Syl grew sober.
“I’m thinking about poor Mary Gordon’s mother, auntie. She’s sick, and dying by inches; and Mary has to leave her all alone; and I’ve told her she shall stay at home to-morrow and make my ruffles, and we’ll pay her just the same as if she came here. And don’t you see that we must give her her dinner to take home, since she can’t come here after it?”

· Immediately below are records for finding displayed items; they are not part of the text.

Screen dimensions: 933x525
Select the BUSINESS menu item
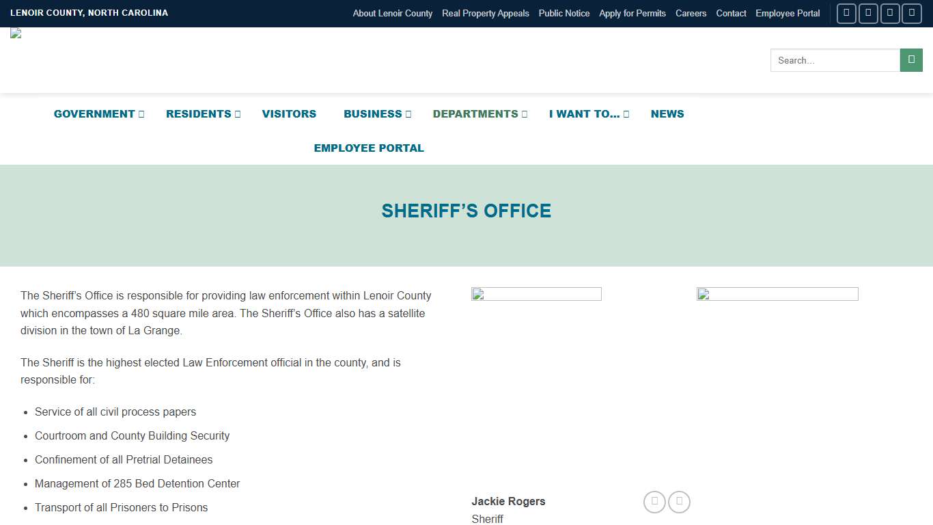(373, 113)
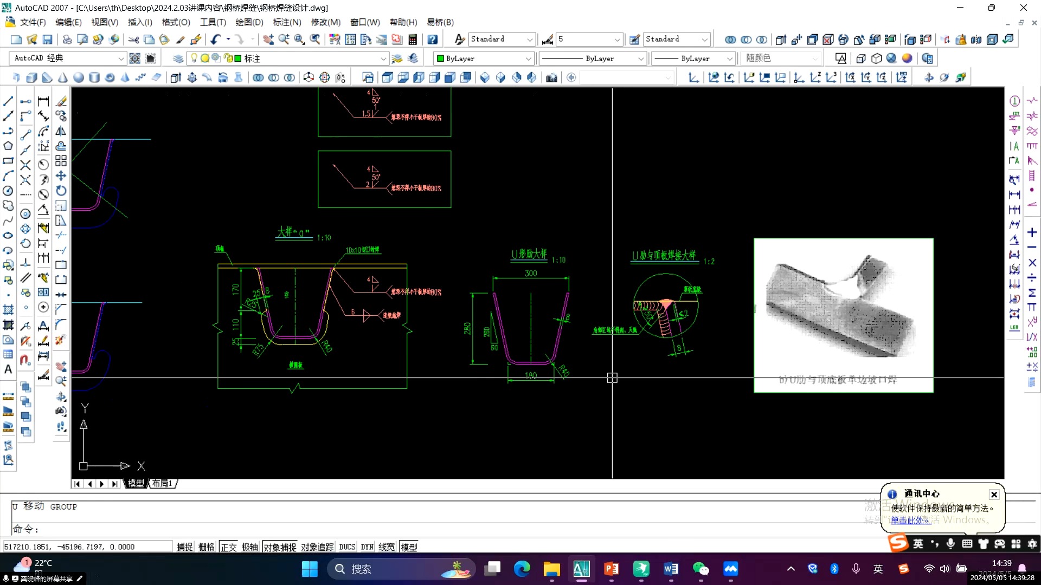This screenshot has width=1041, height=585.
Task: Switch to the 布局1 layout tab
Action: click(x=162, y=483)
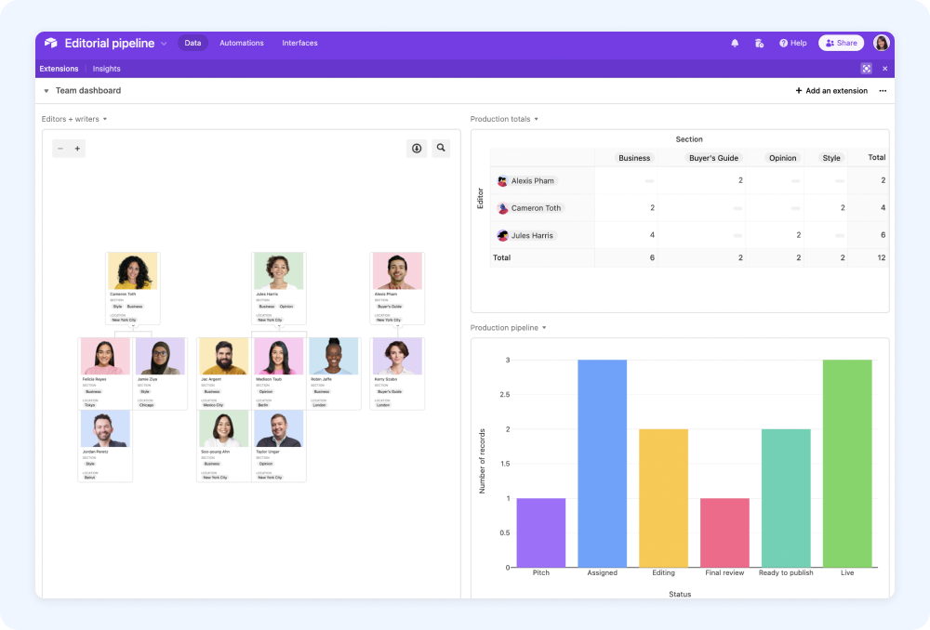The width and height of the screenshot is (930, 630).
Task: Open search in the org chart panel
Action: (441, 148)
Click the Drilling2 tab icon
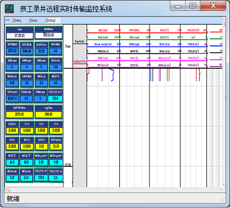This screenshot has height=208, width=230. pos(46,20)
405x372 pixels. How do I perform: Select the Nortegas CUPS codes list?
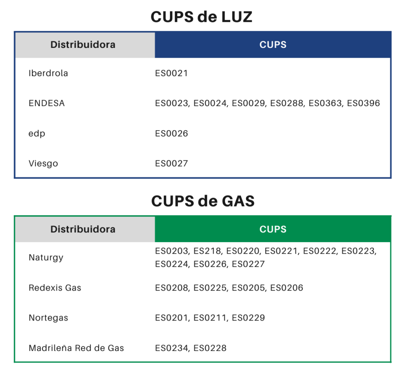[210, 318]
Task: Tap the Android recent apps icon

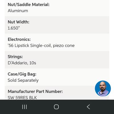Action: pos(25,107)
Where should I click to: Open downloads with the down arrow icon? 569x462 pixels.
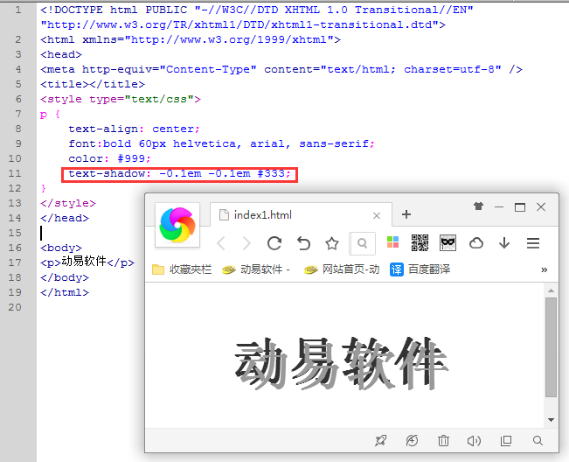[x=504, y=243]
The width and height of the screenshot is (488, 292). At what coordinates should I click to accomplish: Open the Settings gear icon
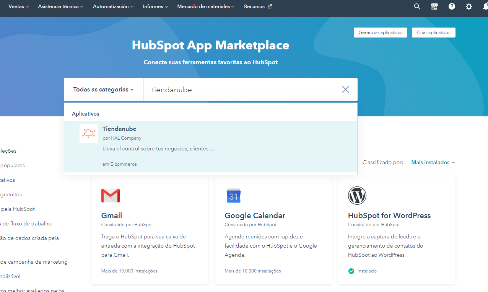click(469, 7)
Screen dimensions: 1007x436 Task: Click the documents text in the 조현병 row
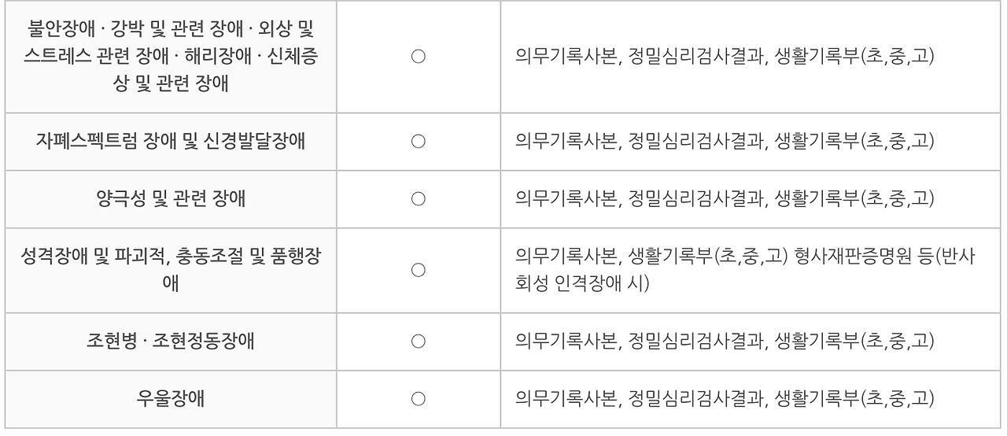point(725,342)
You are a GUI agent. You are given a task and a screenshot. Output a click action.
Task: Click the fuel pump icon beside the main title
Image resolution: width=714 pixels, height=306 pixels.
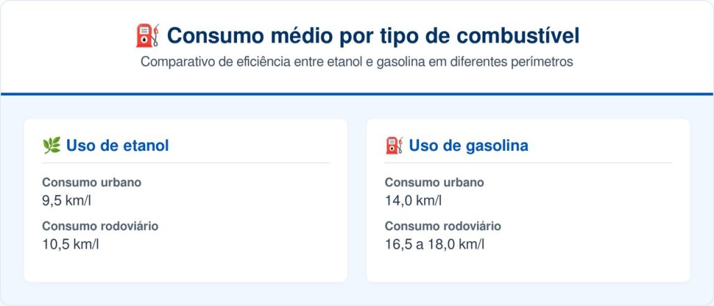tap(147, 36)

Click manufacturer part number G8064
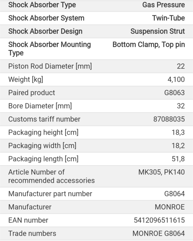(x=174, y=194)
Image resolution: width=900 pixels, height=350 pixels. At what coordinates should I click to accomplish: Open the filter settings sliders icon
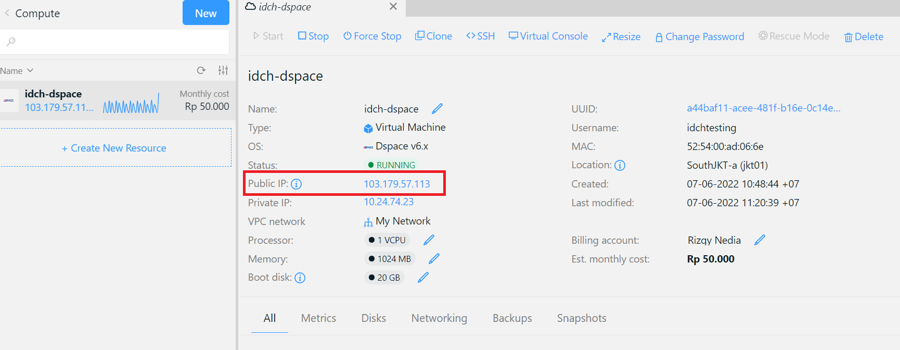click(223, 70)
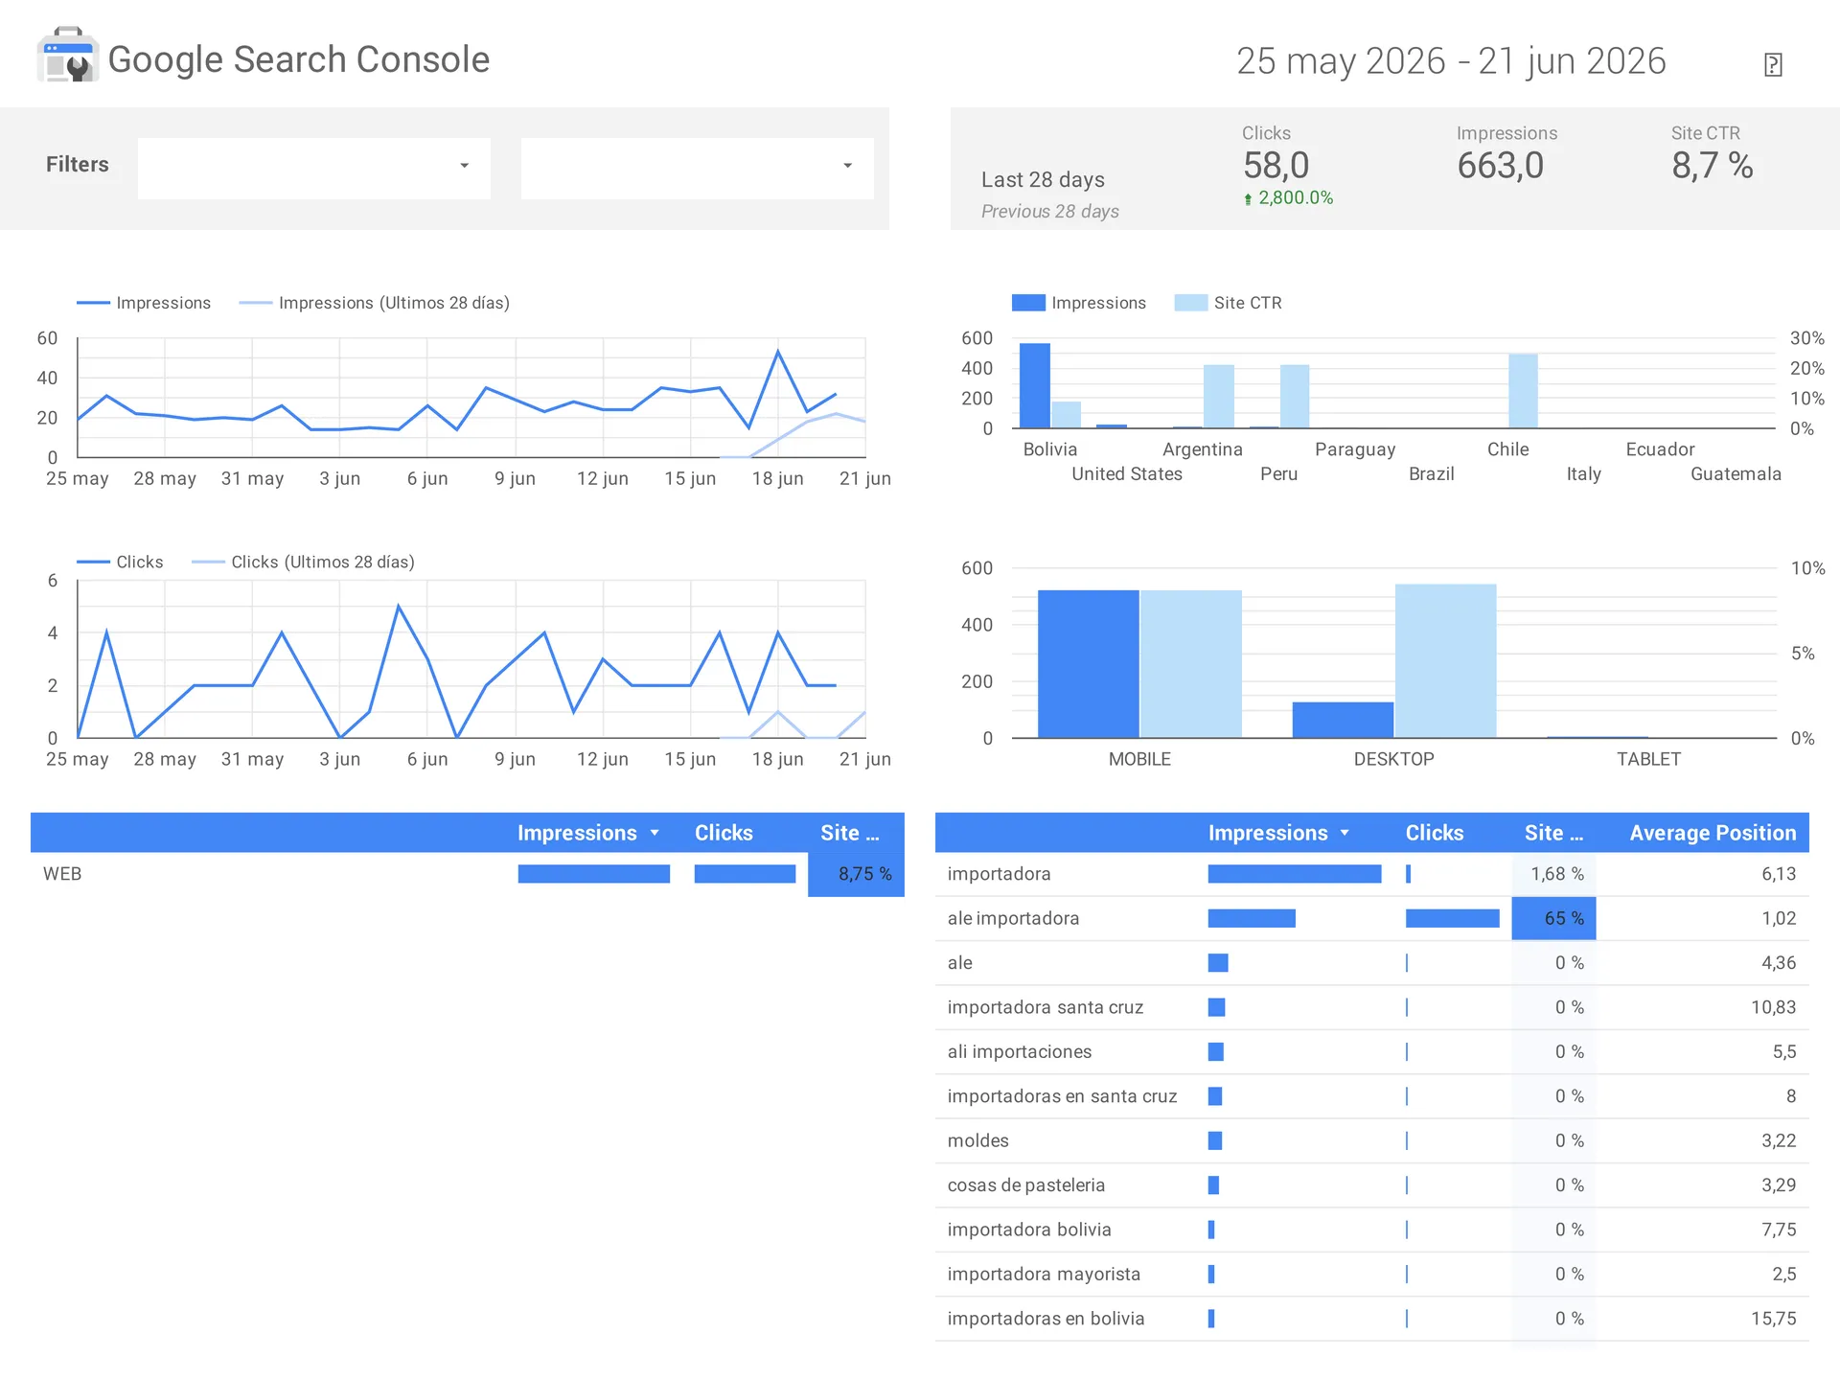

Aunt Rachel never said a word, but she got up and kissed Syl on each cheek. Then she brought a basket, and into it went the cold chicken and a cold tongue and jelly and buttered rolls and fruit, till even Syl was satisfied; and she took the heavy basket and danced away with it to the sewing-room, with a bright light in her dear brown eyes.
“I think you’d best go now,” she said. “I can’t get your mother, waiting there alone, out of my mind, and it’s spoiling my afternoon, don’t you see? And because you mustn’t come here to dine to-morrow, you must carry your dinner home with you; and Aunt Rachel put some fruit and some jelly in the basket that maybe your mother will like.”
That night, when Mr. Lucius Graham let himself into the hall with his latch-key, his daughter heard him and went to meet him, as usual. But she was very silent, and he missed his teasing, saucy, provoking Syl.
“Why, daughter, are you in a dream?” he asked once during dinner; but she only laughed and shook her head. She held her peace until she had him at her mercy, in the great easy-chair, and she was on the stool beside him, as her wont was. Then, suddenly, her question came.
“Papa, do you think a pomegranate silk without velvet would be very bad?”
He was inclined to tease her, and began with “Hideous!” but then he saw that her lips were fairly trembling, and her face full of eagerness, and forbore.